#### Stated task 1
In the Nokia article below, turn the paragraph that begins "Nokia's 6225 handset offers" into a short bulleted list of the phone's features.
#### Stated task 2
Summarize the Nokia article below in two sentences.
#### Stated task 3
From the Nokia article below, retype everything from "Design Article" down to "notably sidestepped Qualcomm.", unchanged.

Design Article

Nokia teams up in CDMA

David Carey

5/9/2005 10:00 AM EDT

Although Nokia is the undisputed leader of the handset market, with roughly 30 percent of global sales, its dominance has not historically carried over into code-division multiple-access protocol subscriber terminals. To improve its flagging CDMA sales, the company began a push in late 2002 starting with the launch of the 3585. Nokia's series of entry-level cdma2000 terminals utilized a fresh approach to chip design-and one that notably sidestepped Qualcomm.

The Nokia 6225 is a second-generation cdma2000 design of the same lineage, with internally developed semiconductors designed to cut an independent path. With the bigger picture in mind, Nokia, along with its chip set suppliers, began an effort to break Qualcomm's stranglehold on the CDMA marketplace.

With Texas Instruments focusing on the digital baseband and STMicroelectronics responsible for analog ASICs and key transceiver devices, the logic was clear: By opening up the chip set to other OEMs, economies of scale could emerge, and the industry as a whole would enjoy a more competitive (and thus lower-cost) solution for cdma2000 hardware.

Nokia's 6225 handset offers the usual features, including a color LCD, polyphonic ring tones, Java games, camera, voice dialing, voice memos, speakerphone, Short Message Service, Multimedia Messaging Service and 500-name/number contact capacity. An FM radio was added for fun.

#### Raw data
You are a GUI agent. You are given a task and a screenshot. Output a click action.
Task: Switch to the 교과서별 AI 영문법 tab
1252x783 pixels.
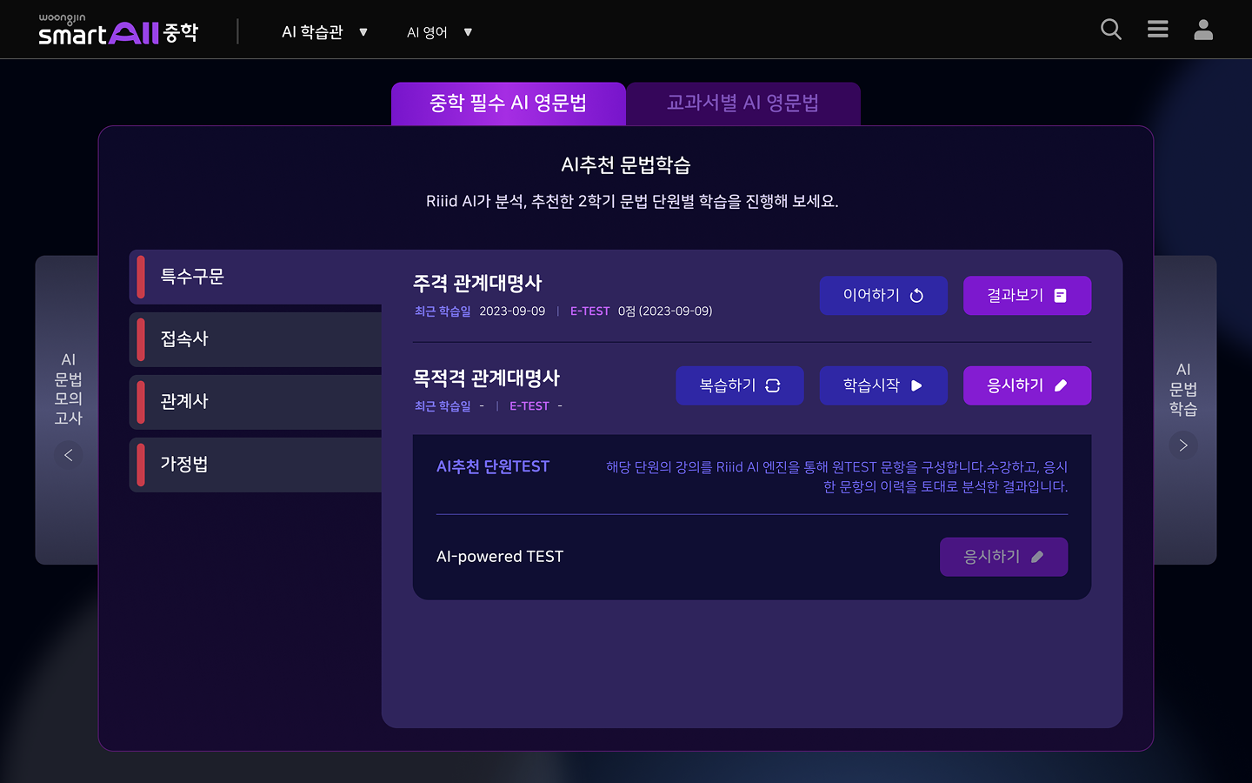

#### Written solution 1
- Color LCD
- Polyphonic ring tones
- Java games
- Camera
- Voice dialing
- Voice memos
- Speakerphone
- Short Message Service
- Multimedia Messaging Service
- Contact capacity of 500 names/numbers
- FM radio, added for fun

#### Written solution 2
Although Nokia leads the handset market with about 30 percent of global sales, it has been weaker in CDMA terminals, so starting in late 2002 it pushed entry-level cdma2000 phones that used a new chip design that sidestepped Qualcomm. The Nokia 6225 continues that line with chips from Texas Instruments and STMicroelectronics, part of an effort to open the chip set to other makers and lower costs, and it offers the usual features plus an FM radio.

#### Written solution 3
Design Article

Nokia teams up in CDMA

David Carey

5/9/2005 10:00 AM EDT

Although Nokia is the undisputed leader of the handset market, with roughly 30 percent of global sales, its dominance has not historically carried over into code-division multiple-access protocol subscriber terminals. To improve its flagging CDMA sales, the company began a push in late 2002 starting with the launch of the 3585. Nokia's series of entry-level cdma2000 terminals utilized a fresh approach to chip design-and one that notably sidestepped Qualcomm.